GOAL OF THE EXERCISE: Type the data below again exactly. Omit all pictures.

[RECORDS FOR THIS TASK]

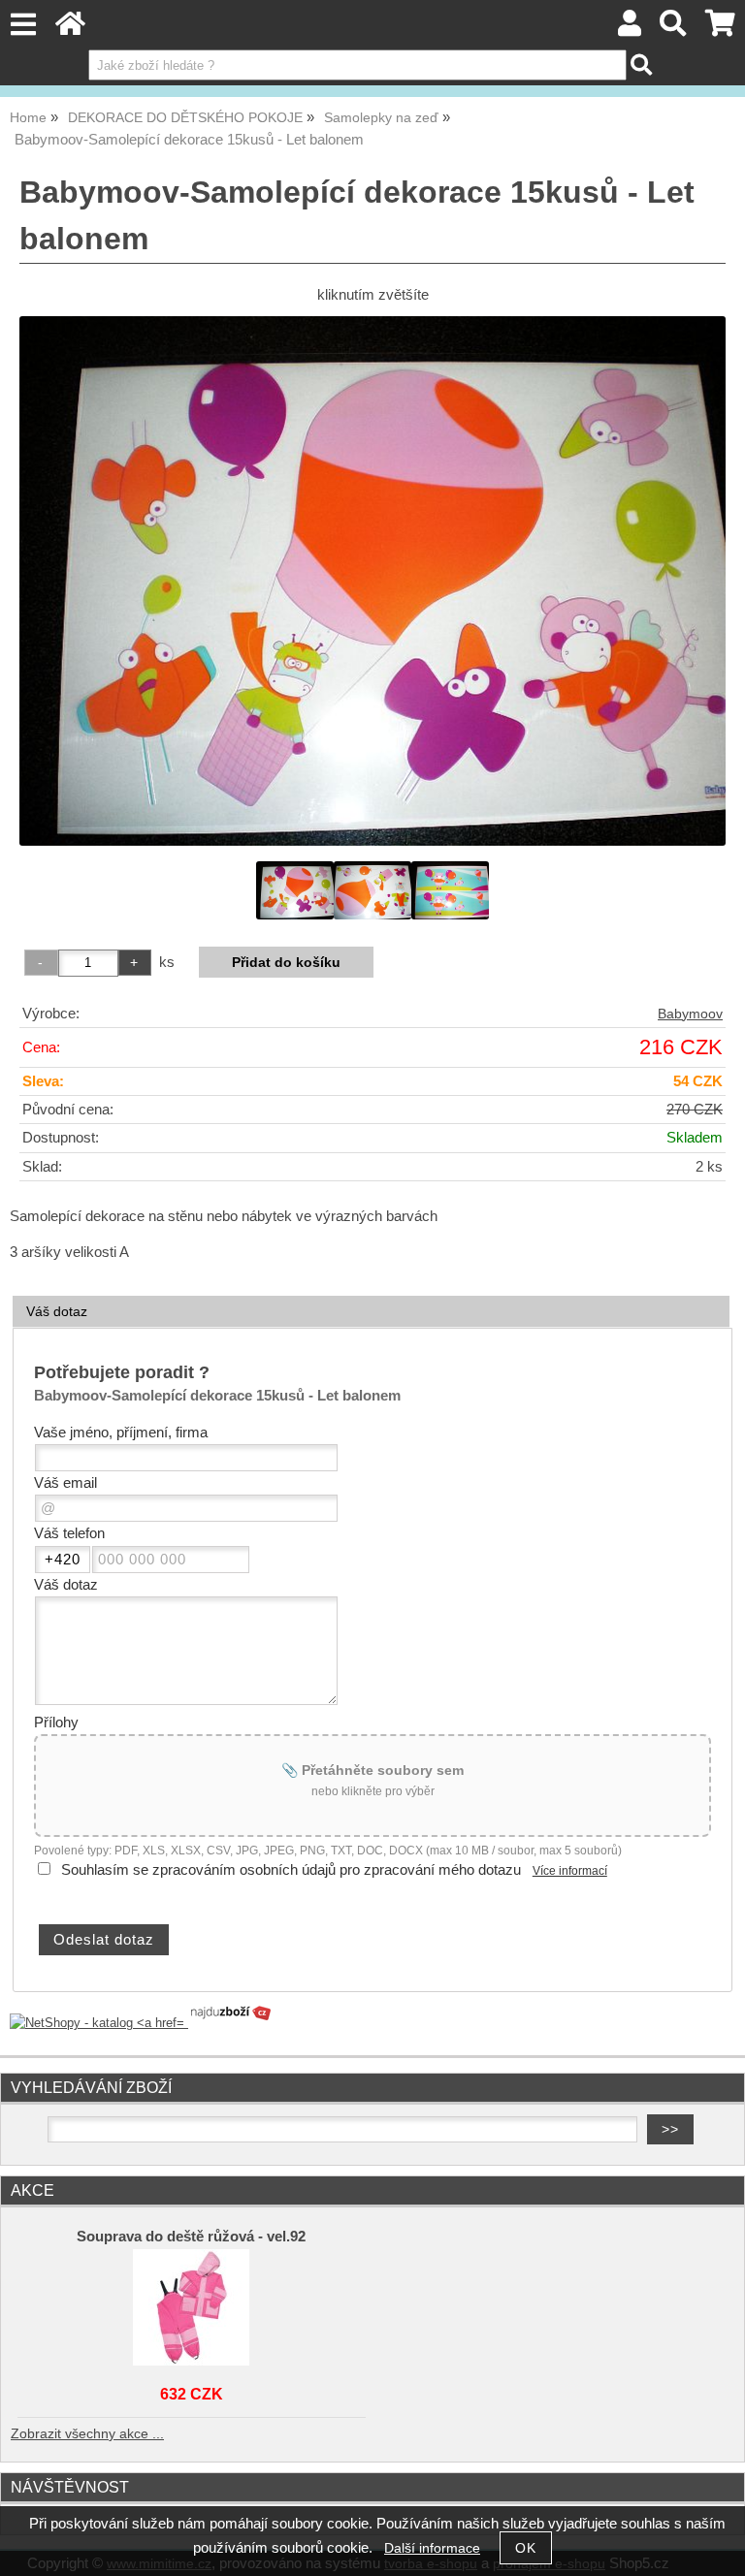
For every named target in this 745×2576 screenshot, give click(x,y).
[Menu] (23, 24)
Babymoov (690, 1014)
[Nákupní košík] (720, 28)
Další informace (432, 2548)
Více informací (570, 1871)
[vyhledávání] (673, 28)
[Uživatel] (629, 28)
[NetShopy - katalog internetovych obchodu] (142, 2022)
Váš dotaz (56, 1311)
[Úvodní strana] (70, 28)
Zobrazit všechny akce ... (87, 2434)
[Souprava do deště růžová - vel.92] (191, 2307)
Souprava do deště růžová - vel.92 (191, 2236)
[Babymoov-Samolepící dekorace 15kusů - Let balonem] (372, 581)
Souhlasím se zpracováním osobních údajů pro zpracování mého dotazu (291, 1870)
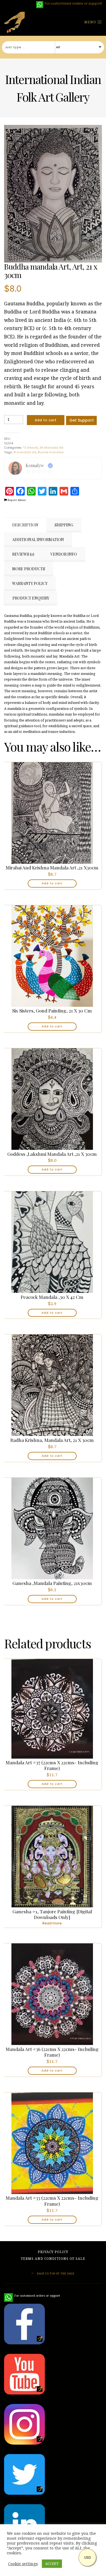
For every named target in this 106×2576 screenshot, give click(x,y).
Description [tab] (25, 525)
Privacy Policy (53, 2252)
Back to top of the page (55, 2273)
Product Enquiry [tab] (31, 598)
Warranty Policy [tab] (30, 583)
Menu (90, 22)
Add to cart (46, 420)
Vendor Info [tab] (64, 554)
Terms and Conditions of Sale (53, 2259)
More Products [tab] (28, 568)
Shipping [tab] (64, 525)
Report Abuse (16, 500)
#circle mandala (51, 452)
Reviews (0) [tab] (23, 554)
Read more (52, 1923)
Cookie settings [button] (23, 2563)
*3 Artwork (30, 447)
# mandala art (24, 452)
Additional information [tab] (38, 539)
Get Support (81, 420)
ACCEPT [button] (52, 2564)
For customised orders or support (32, 2295)
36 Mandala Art (51, 447)
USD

[/RECORDS FOR THIS TASK]

TASK SOLUTION:
For every named target in this 745×2576 screenshot, give click(x,y).
[Menu] (23, 24)
Babymoov (690, 1014)
[Nákupní košík] (720, 28)
Další informace (432, 2548)
Více informací (570, 1871)
[vyhledávání] (673, 28)
[Uživatel] (629, 28)
[NetShopy - katalog internetovych obchodu] (142, 2022)
Váš dotaz (56, 1311)
[Úvodní strana] (70, 28)
Zobrazit všechny akce ... (87, 2434)
[Souprava do deště růžová - vel.92] (191, 2307)
Souprava do deště růžová - vel.92 (191, 2236)
[Babymoov-Samolepící dekorace 15kusů - Let balonem] (372, 581)
Souhlasím se zpracováním osobních údajů pro zpracování mého dotazu (291, 1870)
For every named target in this 106×2576 screenshot, give click(x,y).
Description [tab] (25, 525)
Privacy Policy (53, 2252)
Back to top of the page (55, 2273)
Product Enquiry [tab] (31, 598)
Warranty Policy [tab] (30, 583)
Menu (90, 22)
Add to cart (46, 420)
Vendor Info [tab] (64, 554)
Terms and Conditions of Sale (53, 2259)
More Products [tab] (28, 568)
Shipping [tab] (64, 525)
Report Abuse (16, 500)
#circle mandala (51, 452)
Reviews (0) [tab] (23, 554)
Read more (52, 1923)
Cookie settings [button] (23, 2563)
*3 Artwork (30, 447)
# mandala art (24, 452)
Additional information [tab] (38, 539)
Get Support (81, 420)
ACCEPT [button] (52, 2564)
For customised orders or support (32, 2295)
36 Mandala Art (51, 447)
USD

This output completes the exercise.